### [Source text]
>>>>

Title: The Consequences for High School Students of Failing State Exit Exams: Evidence from Massachussetts
Center: NCER Year: 2008
Principal Investigator: Murnane, Richard Awardee: Harvard University
Program: Improving Education Systems      [Program Details]
Award Period: 2 years Award Amount: $193,369
Type: Exploration Award Number: R305A080127
Description:

Purpose: Over the past two decades, a growing number of states have implemented high-stakes exit examinations that students must pass to graduate from high school. Exit exams are often justified as a means to verify that high school graduates have mastered important knowledge and skills. However, concerns have been raised that exit exams may cause students, particularly those from low income and urban backgrounds who are already struggling in the educational system, to drop out of high school or decide against postsecondary education. This project will develop evidence regarding whether the concern over the adverse impacts of exit exams, primarily for struggling students, is valid or not.

Project Activities: The project will use two longitudinal datasets from the Massachusetts Department of Education: one that tracks students through their high school career (including their 10th grade exit exam results and their scores on an 8th grade low stakes exam) and the other that links student data to their records in the state's higher education system. Using a regression discontinuity design, the project will examine whether failing one or both of the 10th grade exit exams causes students near the border of passing to be more likely to drop out of high school or to be less likely to enroll in or graduate from college. In addition, the project will examine whether failing the low stakes 8th grade exam causes students who are near passing to drop out before taking the 10th grade exams.

Products: The products from this project will be evidence regarding the impact of failing high school exit exams on later school dropout and college entry and persistence that will be provided in published reports.

<<<<

### [Dataset content]
>>>>

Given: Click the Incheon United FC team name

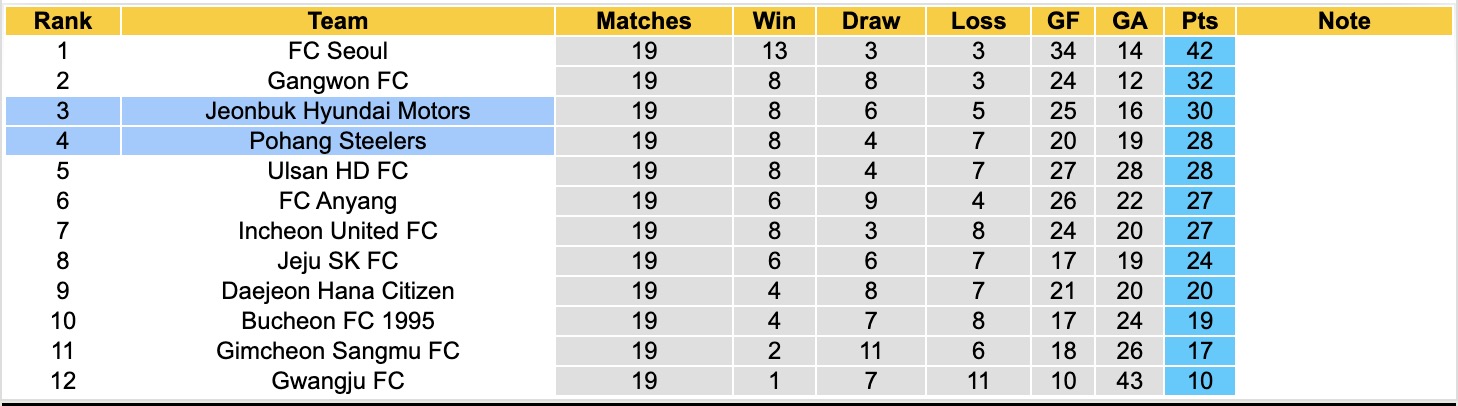Looking at the screenshot, I should [338, 231].
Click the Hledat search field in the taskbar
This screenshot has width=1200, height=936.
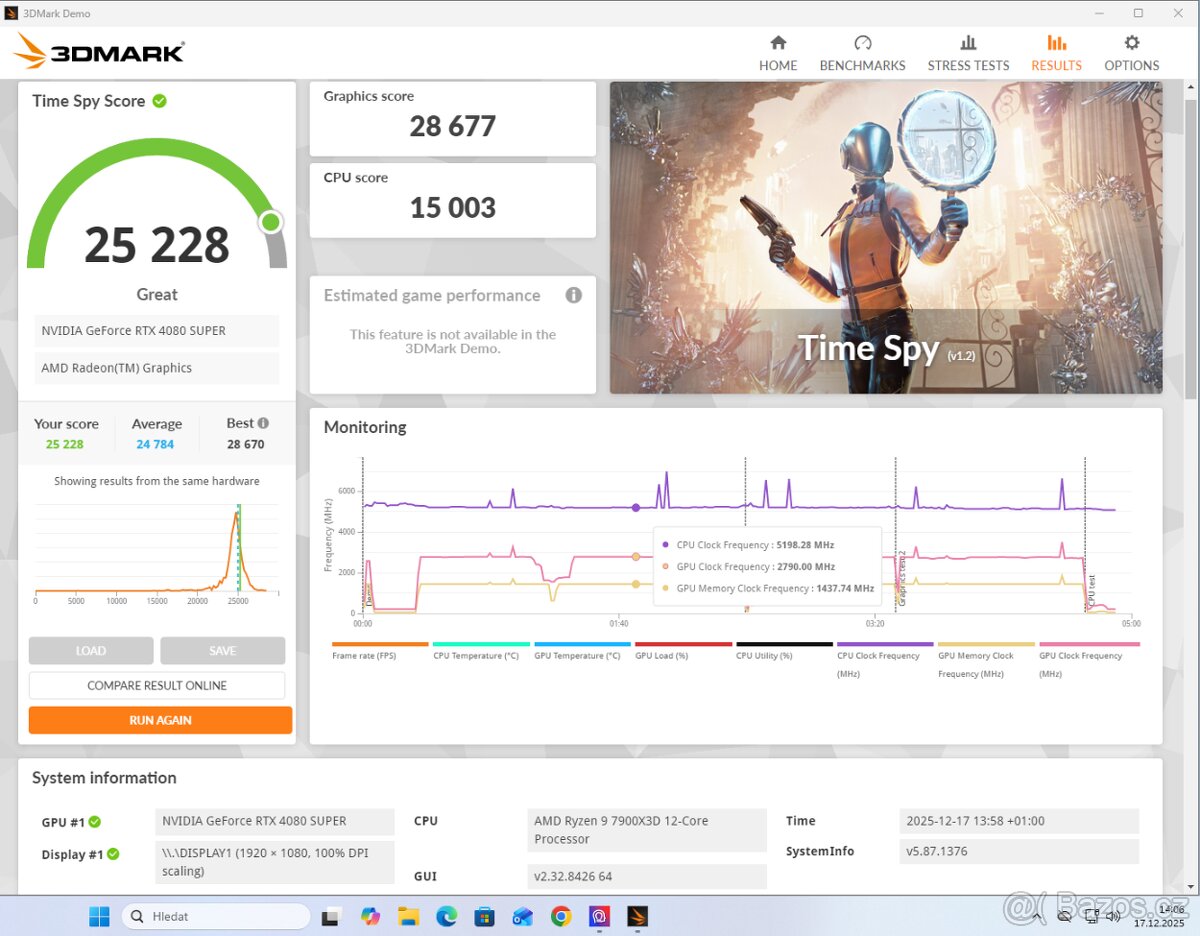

<<<<

### [Written tasks]
1. In the exit exam project description, quote the passage starting at "Project Activities: The" and ending at "10th grade exams.".
2. Answer these questions using the exit exam project description:
(a) What is the award amount?
(b) Which institution is the awardee?
(c) What research design will the project use?

### [Responses in order]
1.
Project Activities: The project will use two longitudinal datasets from the Massachusetts Department of Education: one that tracks students through their high school career (including their 10th grade exit exam results and their scores on an 8th grade low stakes exam) and the other that links student data to their records in the state's higher education system. Using a regression discontinuity design, the project will examine whether failing one or both of the 10th grade exit exams causes students near the border of passing to be more likely to drop out of high school or to be less likely to enroll in or graduate from college. In addition, the project will examine whether failing the low stakes 8th grade exam causes students who are near passing to drop out before taking the 10th grade exams.

2.
(a) $193,369
(b) Harvard University
(c) A regression discontinuity design